TAREFA A REALIZAR:
Com base no excerto sobre alunos sem aulas, responda:
1. Em que mês foi pedida a auditoria ao número de alunos sem aulas?
2. Quantos alunos sem aulas apontava o balanço feito durante o primeiro período letivo?
3. Em que data começou o último período letivo?

EXCERTO FORNECIDO:
○ ○ ○ ○ ○

Carla reconhece que até no que toca à falta de professores tem tido “sorte”: “A Inês tem a mesma professora desde o primeiro ano. A professora nunca colocou baixa, nunca faltou. O Diogo, no ano passado, teve o último período todo sem português ou sem inglês, já não me recordo. A professora foi operada e não conseguiram substituição. Este ano, continuam com a mesma professora e ela está a compensar com mais aulas.”

38 mil alunos sem aulas a pelo menos uma disciplina

No final da última semana, o Governo fez saber que ainda não recebeu as primeiras conclusões da auditoria ao número de alunos sem aulas, que tinha pedido em novembro do ano passado, quando fez um balanço durante o primeiro período letivo, que apontava para cerca de 2.300 alunos, menos 89% face ao ano passado. Números que vieram depois a ser contestados pela oposição, organizações sindicais e movimentos cívicos.

Inicialmente prevista para março e depois para o final de abril, estamos em maio e a entrega ainda não aconteceu. O Ministério da Educação, Ciência e Inovação (MECI) remete agora essa entrega para os "próximos dias".

"A primeira parte da auditoria externa aos dados dos serviços sobre alunos sem aulas, ainda não foi entregue, esperando-se que a entrega ocorra nos próximos dias", disse o Ministério da Educação, Ciência e Inovação (MECI) em resposta à CNN Portugal.

Em janeiro, o ministro Fernando Alexandre manifestou a intenção de implementar, já a partir do próximo ano letivo, um sistema de informação que permita monitorizar com exatidão o número de alunos sem aulas, tendo em conta as recomendações dessa auditoria.

O movimento cívico de professores Missão Escola Pública, em parceria com Davide Martins, do blogue De Ar Lindo, fez as contas e concluiu que o último período letivo, que começou a 22 de abril, arrancou com 38 mil alunos sem aulas a pelo menos uma disciplina.

○ ○ ○ ○ ○

ENTRADAS FORNECIDAS:
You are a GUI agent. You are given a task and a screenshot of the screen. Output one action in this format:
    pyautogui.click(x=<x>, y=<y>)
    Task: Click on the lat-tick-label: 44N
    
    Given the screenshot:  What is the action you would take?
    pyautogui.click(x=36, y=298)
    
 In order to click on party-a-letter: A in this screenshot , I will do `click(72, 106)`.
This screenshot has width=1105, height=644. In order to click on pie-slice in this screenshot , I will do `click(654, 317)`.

○ ○ ○ ○ ○

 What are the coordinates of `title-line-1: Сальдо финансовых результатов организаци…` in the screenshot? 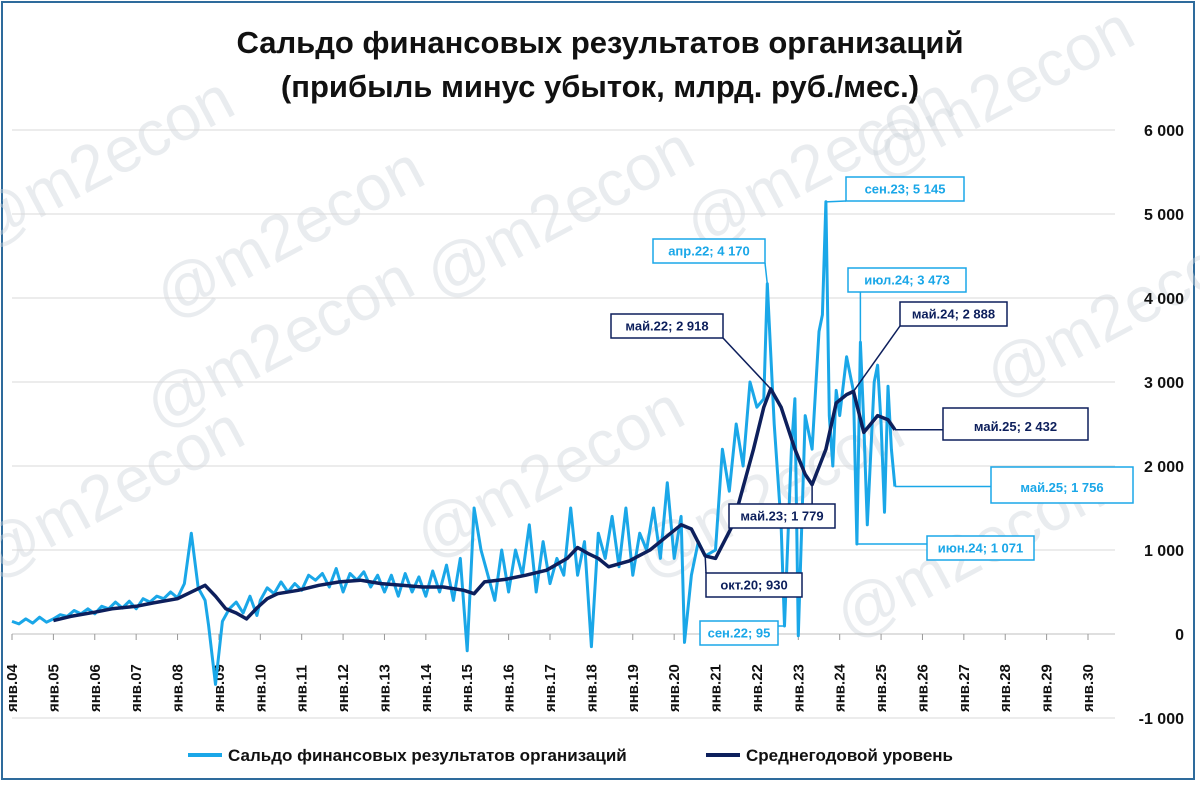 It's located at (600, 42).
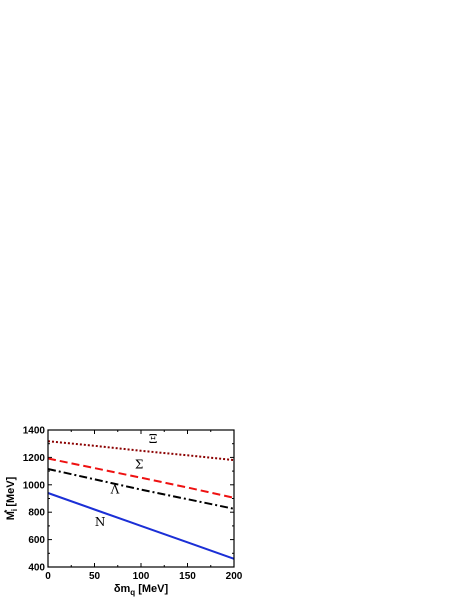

○ ○ ○ ○ ○

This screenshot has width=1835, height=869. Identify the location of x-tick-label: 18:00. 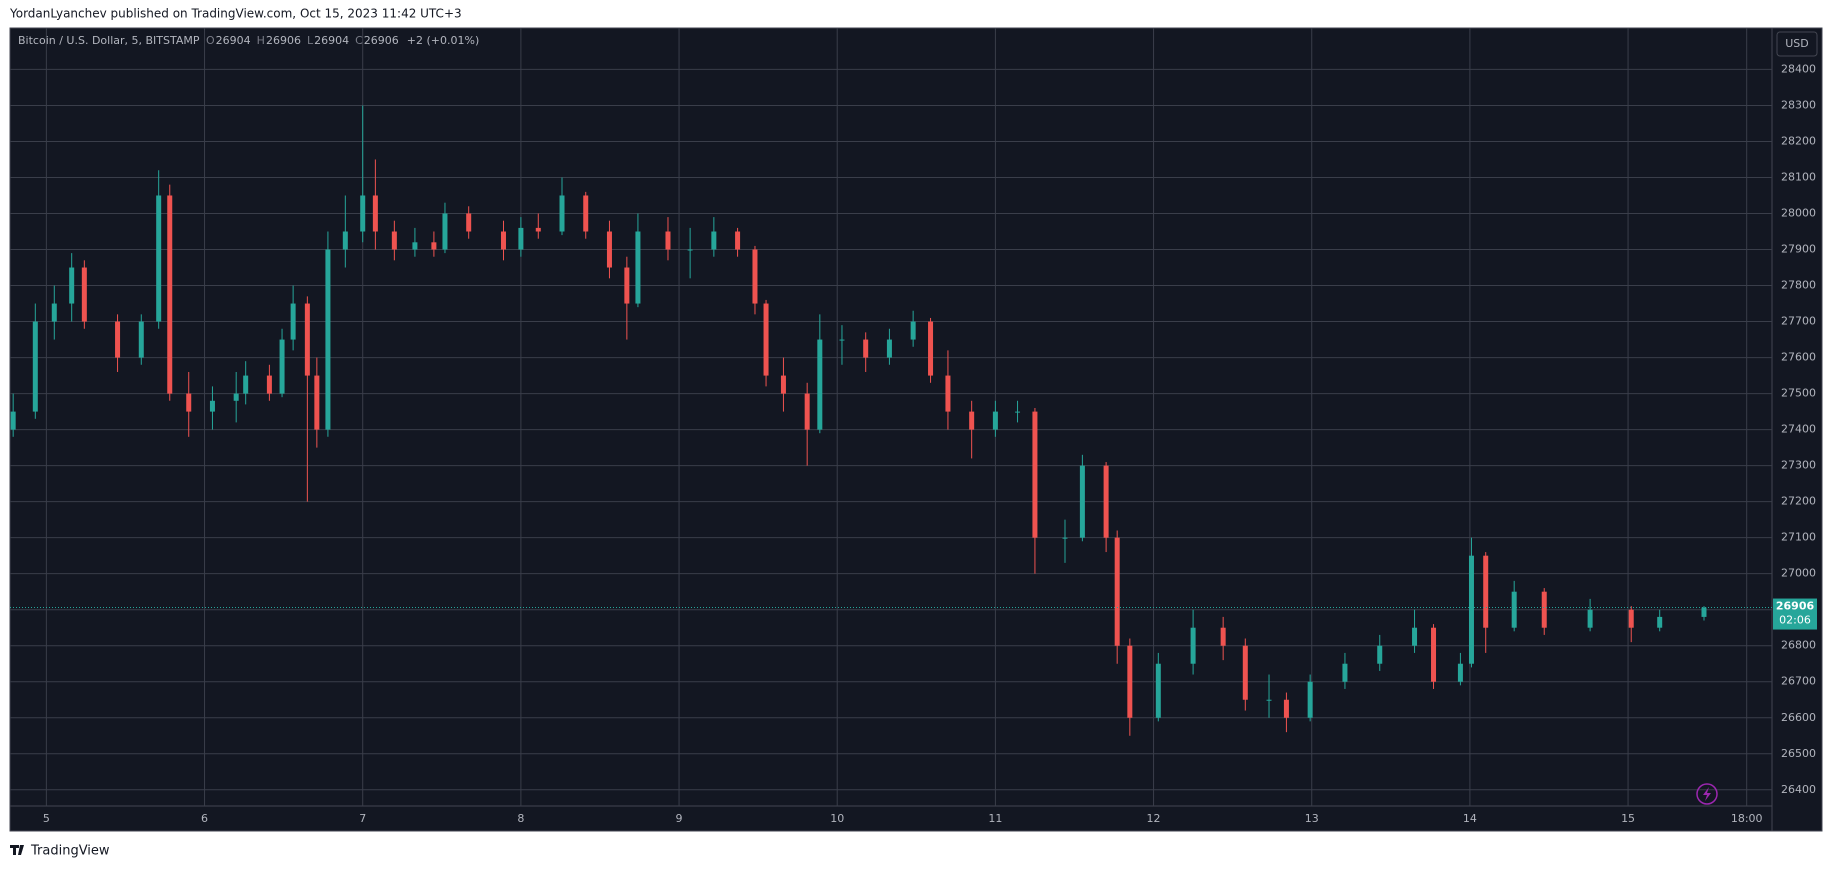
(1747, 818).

○ ○ ○ ○ ○

EXERCÍCIO RESOLVIDO:
1. Em novembro do ano passado.
2. Cerca de 2.300 alunos.
3. A 22 de abril.